Mr. Prince Johnson (the son of the late D. Roosevelt Johnson) the general manager of the Goodrich Incorporated, a company that is at the center of the alleged sand mining, denied reports of the danger affecting the river and the neighborhood.

He said “We gave the Chinese company the legal right to mine sand in the Junk River and their mining sand is not putting any property as well as the bridge as risk.”

He told the Daily Observer via mobile phone that his company obtained a permit from three concerned government agencies including the Liberia Environmental Agency (EPA).

“I can’t respond to whatever claims an individual may have against my company for mining, because I was duly licensed. So whatever issue Mr. Kailondo and his people have, let them take it to the government and those agencies including the EPA, but not to me,” Mr. Johnson said and hung up.

Kailondo claimed he has earlier complained to the authorities of the Ministry of Lands, Mines and Energy (MLME).

His claim could not be confirmed by the Ministry of Lands, Mines and Energy Public Relations Director, Joseph Matadly. Mr. Matadly said since reporters called him to confirm the report he would take up the issue this week.

However, he said companies doing river sand mining are duly registered with the government, except for those doing beach mining.

“As of the bridge or properties being affected, I cannot speak to that, but will take up the issue Monday, to the director of mines at the ministry,” Mr. Matadly assured the Daily Observer yesterday.

Aloysius K. Kotee, Environmental Protection Agency (EPA) Assistant Manager for Environmental and Social Impact Assessment (ESIA) Unit, could not be reached as his phone was switched off throughout the weekend, but an official in his office promised to provide appropriate response on the issue.

“I will inform Mr. Kotee to launch immediate investigation into the concerns of the residents,” the EPA source said.

Authors

3 COMMENTS

  1. I believe that sand mining on the RIA road in the Junk River bridge could have a future potential effects on the RIA road and should be a reason to restrict or ban sand mining under the Junk River bridge. Mr. Johnson have no geological knowledge nor is he an expert on environmental protection to make statement that he thinks sand mining by his corporation have no negative impact on the road. Let the Ministry of Land Mines and Energy and EPA launch an immediate investigation into this concern of Mr. Kailondo and other residents of that area.

  2. We live in a society where ignorance, greed and lack of respect for “The Public Good” blind individuals to the future dangers and other externalities of their actions and the activities they engage in today. As the previous writer said, Mr. Johnson who may be nothing but a Front Man for the Chinese enterprise has no academic knowledge or professional background in such matters yet he made anb emphatic statement that the “sand mining activities pose no risks to properties in the area and the bridge”. That being said Iet me highlight another point Mr.Johnson made which is that the Chinese firm got its license and other business registrations from the relevant government agencies.

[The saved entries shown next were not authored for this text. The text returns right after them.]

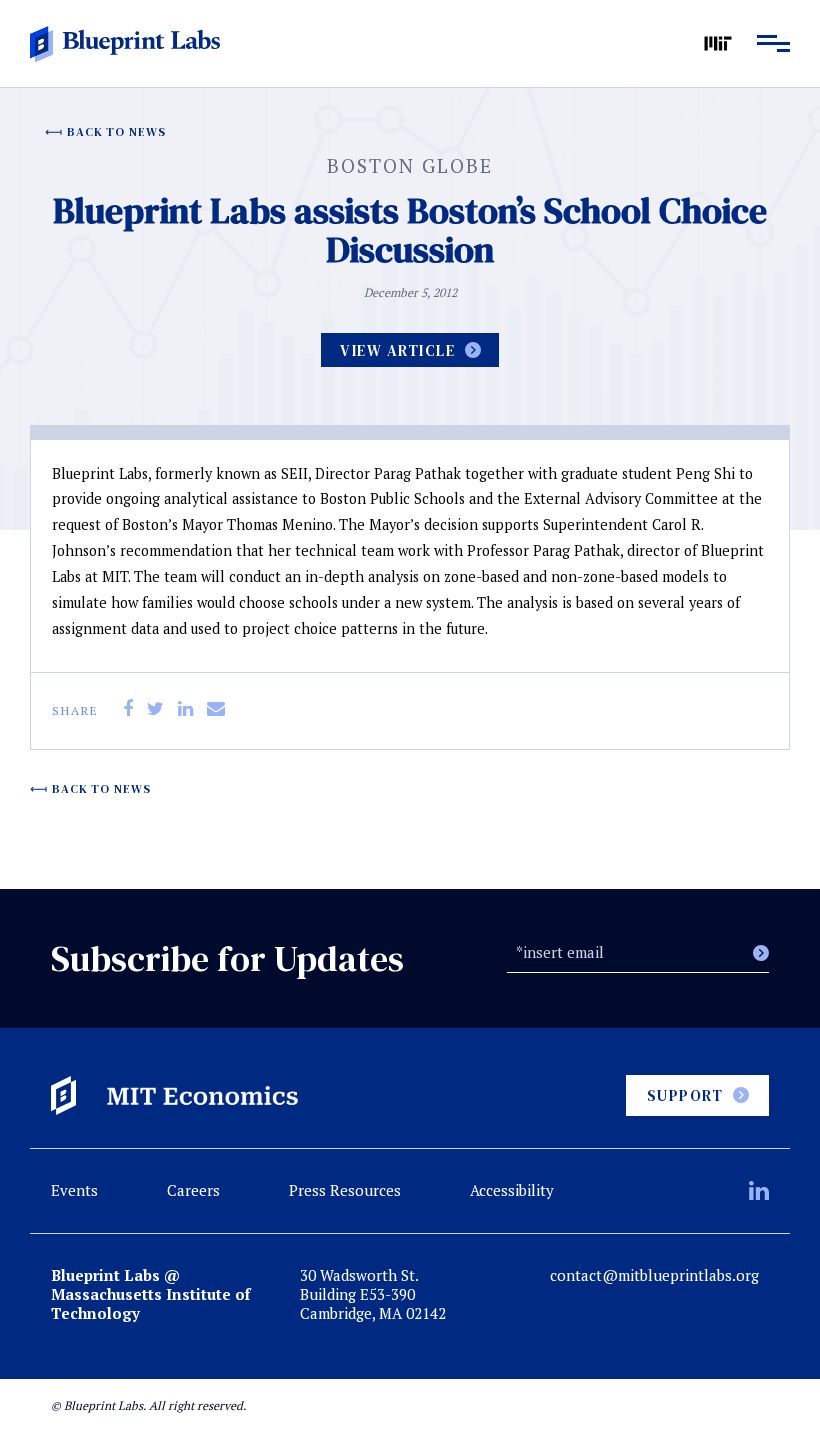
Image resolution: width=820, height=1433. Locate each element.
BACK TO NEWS (116, 132)
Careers (193, 1190)
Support (685, 1095)
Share (75, 710)
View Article (397, 350)
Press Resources (345, 1190)
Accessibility (512, 1190)
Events (74, 1190)
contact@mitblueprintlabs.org (654, 1275)
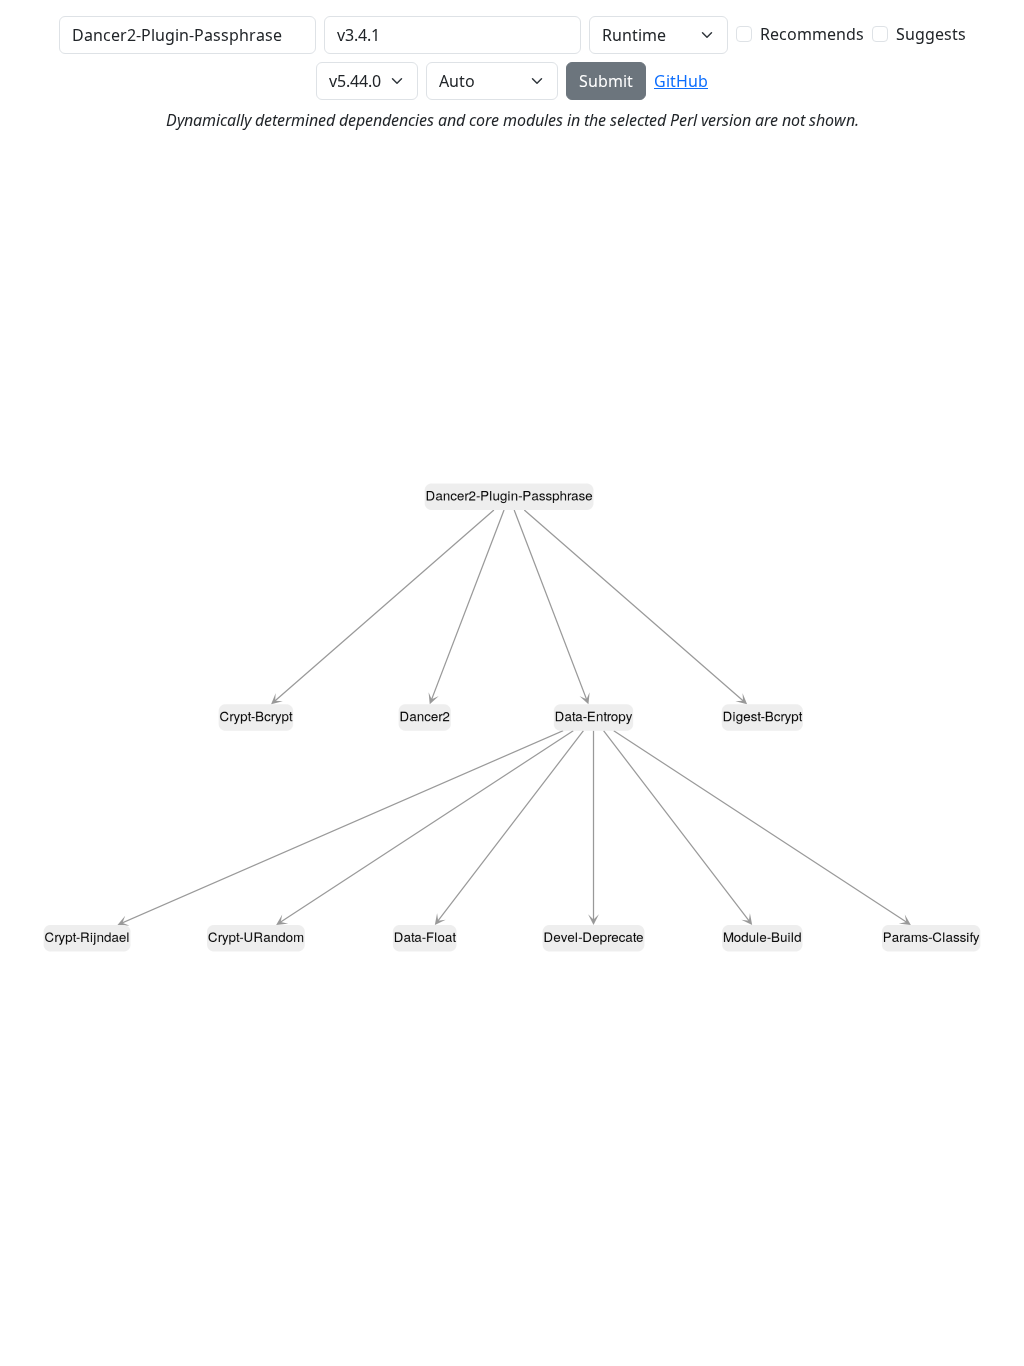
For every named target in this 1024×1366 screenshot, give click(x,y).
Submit (606, 81)
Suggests (931, 34)
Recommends (812, 34)
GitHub (681, 81)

How painful and pitiful. This country is up for sale. Buyers, sellers, brokers and government agencies are all in a grind to maximize proceeds. Last time I was home, drove by the bridge and saw what was going on, I sighed. For Liberians who either may not know or chose to forget Bomi Hills, Stockton Creek bridge (Freeway), Old Waterside bridge, let them remember that you live under the roof of a structure called “Liberia” and whatever damage you are doing to its foundation, walls and roof will benefit or haunt you in the future. And just in case you take an early exit, it will await your decendants

  3. Sands Mining operations; near this very important BRIDGE, must stop.Immediately! Certainly, sand Mining is undermining the foundation of the bridge. The vibrations from heavy equipment used in this mining operation, is also another major problem; that may gravely affect the bridge. The situation is like digging a massive ditch near a major strupture. It’s only a matter of time; that structure may collapse. Now, that’s common sense. One doesn’t have to be a “ROCKET SCIENTIST”, to understand. Our thanks and appreciation to Mr. Kailondo; for his smart thinking and alerting the proper authority.